As with the sex scenes in previous installments, it’s not sleazy or very explicit at all…and, as with those previous sexual scenes, the most notable element is the weird, metaphysical dialog that ensues between Bolan and Sara. First of all, Bolan gives her a post-sex pep talk about how women are the “mothers of the cosmos” or whatnot, and it’s all straight out of the mind who also gave us The Godmakers. Bolan sure as hell doesn’t come off like too many of his men’s adventure brethren, that’s for sure, giving voice to a truly singular philosophy that sounds more like that of an acid-dropping college student than it does a mob-busting vigilante. And it does get to be a little much, like for example later in the novel when Sara is hiding somewhere and Bolan picks her up, calling out, “Let’s go, little mother! Time to build a universe!” What makes it even crazier is that you know Pendleton’s tongue is nowhere in the vicinity of his cheek. 

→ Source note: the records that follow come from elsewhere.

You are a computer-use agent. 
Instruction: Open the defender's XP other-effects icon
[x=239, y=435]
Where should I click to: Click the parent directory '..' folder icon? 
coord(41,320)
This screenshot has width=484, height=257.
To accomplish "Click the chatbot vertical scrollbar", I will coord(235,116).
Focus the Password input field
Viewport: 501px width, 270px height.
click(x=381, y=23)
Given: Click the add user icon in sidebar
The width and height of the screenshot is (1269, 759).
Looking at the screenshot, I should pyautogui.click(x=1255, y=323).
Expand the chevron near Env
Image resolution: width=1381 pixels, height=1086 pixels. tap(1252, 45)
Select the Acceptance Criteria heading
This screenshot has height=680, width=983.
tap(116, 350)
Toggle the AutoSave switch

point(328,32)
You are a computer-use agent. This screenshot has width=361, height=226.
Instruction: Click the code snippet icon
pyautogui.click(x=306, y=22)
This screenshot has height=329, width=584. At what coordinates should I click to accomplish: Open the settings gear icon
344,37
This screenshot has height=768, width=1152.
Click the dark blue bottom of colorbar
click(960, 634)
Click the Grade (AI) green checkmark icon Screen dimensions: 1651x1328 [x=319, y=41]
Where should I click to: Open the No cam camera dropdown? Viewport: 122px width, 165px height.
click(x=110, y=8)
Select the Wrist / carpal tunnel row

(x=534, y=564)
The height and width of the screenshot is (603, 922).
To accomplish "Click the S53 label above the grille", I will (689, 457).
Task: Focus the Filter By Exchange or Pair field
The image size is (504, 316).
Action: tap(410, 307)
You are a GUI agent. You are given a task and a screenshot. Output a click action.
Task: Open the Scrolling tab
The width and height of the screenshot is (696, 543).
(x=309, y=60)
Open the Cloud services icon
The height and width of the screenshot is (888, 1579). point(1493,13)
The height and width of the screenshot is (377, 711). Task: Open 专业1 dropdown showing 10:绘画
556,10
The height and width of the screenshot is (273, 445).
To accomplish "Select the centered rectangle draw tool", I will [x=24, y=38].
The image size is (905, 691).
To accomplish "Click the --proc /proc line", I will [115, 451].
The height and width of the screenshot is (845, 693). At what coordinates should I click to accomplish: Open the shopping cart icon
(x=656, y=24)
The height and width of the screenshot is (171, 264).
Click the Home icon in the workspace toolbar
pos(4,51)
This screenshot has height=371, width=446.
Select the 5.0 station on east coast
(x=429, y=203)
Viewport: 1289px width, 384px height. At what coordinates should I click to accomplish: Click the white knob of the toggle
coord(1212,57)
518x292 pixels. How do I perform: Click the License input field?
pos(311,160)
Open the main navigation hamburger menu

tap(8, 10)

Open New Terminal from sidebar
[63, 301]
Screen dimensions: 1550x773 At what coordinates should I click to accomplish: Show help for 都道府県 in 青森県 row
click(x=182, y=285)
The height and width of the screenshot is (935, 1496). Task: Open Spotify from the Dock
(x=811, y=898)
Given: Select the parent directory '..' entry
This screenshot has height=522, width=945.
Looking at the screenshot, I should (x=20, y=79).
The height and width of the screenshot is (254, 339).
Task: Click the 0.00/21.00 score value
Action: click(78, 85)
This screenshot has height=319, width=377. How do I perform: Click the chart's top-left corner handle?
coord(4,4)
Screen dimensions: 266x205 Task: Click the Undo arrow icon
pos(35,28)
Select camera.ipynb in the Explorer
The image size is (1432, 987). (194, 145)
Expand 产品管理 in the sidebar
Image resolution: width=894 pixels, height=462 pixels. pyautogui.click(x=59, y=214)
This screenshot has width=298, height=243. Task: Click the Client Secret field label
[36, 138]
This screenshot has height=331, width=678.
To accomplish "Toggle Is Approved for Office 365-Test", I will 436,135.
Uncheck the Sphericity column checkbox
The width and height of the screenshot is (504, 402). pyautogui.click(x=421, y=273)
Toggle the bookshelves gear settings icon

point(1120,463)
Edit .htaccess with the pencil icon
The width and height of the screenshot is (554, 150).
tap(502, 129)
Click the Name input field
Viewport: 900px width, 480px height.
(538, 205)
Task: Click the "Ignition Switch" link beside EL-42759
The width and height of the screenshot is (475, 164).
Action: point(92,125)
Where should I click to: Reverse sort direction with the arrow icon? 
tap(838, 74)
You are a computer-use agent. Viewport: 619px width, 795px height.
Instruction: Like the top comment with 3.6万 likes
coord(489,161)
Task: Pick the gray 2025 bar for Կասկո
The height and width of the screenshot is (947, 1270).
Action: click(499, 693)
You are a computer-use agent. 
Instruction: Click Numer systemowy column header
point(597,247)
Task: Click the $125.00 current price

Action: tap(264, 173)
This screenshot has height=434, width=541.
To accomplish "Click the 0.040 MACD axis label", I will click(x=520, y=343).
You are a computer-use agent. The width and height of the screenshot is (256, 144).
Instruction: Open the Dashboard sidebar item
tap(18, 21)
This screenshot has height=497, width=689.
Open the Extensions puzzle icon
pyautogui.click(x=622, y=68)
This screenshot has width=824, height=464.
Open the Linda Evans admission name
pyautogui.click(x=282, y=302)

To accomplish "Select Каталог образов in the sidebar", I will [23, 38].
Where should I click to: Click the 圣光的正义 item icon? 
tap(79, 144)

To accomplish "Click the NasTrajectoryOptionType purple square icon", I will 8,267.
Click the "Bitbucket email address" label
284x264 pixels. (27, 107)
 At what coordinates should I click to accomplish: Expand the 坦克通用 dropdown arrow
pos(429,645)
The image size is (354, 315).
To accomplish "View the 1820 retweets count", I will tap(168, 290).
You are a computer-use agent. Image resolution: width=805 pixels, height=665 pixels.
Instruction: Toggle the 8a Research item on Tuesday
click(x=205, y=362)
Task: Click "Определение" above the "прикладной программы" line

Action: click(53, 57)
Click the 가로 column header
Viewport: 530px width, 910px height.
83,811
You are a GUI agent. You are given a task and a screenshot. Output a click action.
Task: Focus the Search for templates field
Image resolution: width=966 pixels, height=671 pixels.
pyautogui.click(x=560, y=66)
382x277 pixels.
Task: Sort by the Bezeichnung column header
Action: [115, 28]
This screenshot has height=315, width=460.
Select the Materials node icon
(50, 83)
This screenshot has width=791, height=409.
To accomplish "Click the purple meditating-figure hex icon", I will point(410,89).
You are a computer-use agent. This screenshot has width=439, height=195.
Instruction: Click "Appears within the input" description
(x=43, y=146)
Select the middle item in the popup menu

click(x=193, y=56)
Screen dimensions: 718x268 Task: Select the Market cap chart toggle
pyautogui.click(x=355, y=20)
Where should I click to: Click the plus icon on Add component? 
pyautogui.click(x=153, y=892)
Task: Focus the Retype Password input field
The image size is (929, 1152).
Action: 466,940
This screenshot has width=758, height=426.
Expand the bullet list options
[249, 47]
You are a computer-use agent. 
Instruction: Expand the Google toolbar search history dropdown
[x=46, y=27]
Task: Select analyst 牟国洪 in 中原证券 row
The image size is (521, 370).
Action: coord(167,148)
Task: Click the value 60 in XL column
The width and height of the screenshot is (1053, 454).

But, Bolan and Sara’s conjugation happens mostly off-page, and is treated more on an emotional spectrum than a sleazy one, in that finding one another they help heal one another. Regardless, it leads to one of the cooler bits in the series yet. Bolan wakes up from the shenaigans to hear Sara yelling for help. He looks out the window and two mobster thug-types are in the act of pushing her into a car. Bolan quickly grabs his Automag and blows ‘em both away – their brains and whatnot exploding mere inches from Sara’s screaming face. From here Bolan’s in war mode, and accordingly Sara has sewn a new blacksuit for him, complete with hidden pockets to carry his ammo and equipment. (Again with his tongue nowhere near his cheek, Pendleton refers to Bolan as a “black-clad doomsday guy.”) Also unlike Prairie Fire, Bolan quickly re-arms himself, having sent Bruno into the city to pick up a veritable arsenal from a dealer Bolan’s done business with before – another ‘Nam vet who has returned to the world a broken man, in what is a theme that runs throughout Jersey Guns

More indication that Pendleton did not write the previous volume comes in the few scenes where Bolan makes his inevitable calls to Leo Turin, his inside man with the mob. Whereas Turin resented Bolan in the Crawford-penned installment, here he has the Pendleton-typical hero worship of “the black-clad doomsday guy.” But then Pendleton’s hero-worshipping is really brought to the fore in Jersey Guns, more so than in any previous volume. As we’ll recall, most every installment of The Executioner follows the same template, with Bolan doing stuff and then ensuing paragraphs where one-off characters recap what we readers just saw Bolan do. Then of course there will be periodic chapters in which Bolan reaffirms his resolve to destroy the mob. This time Pendleton dispenses with the “one-off characters recapping the plot” stuff, but doubles way down on the “mission resolve” stuff. 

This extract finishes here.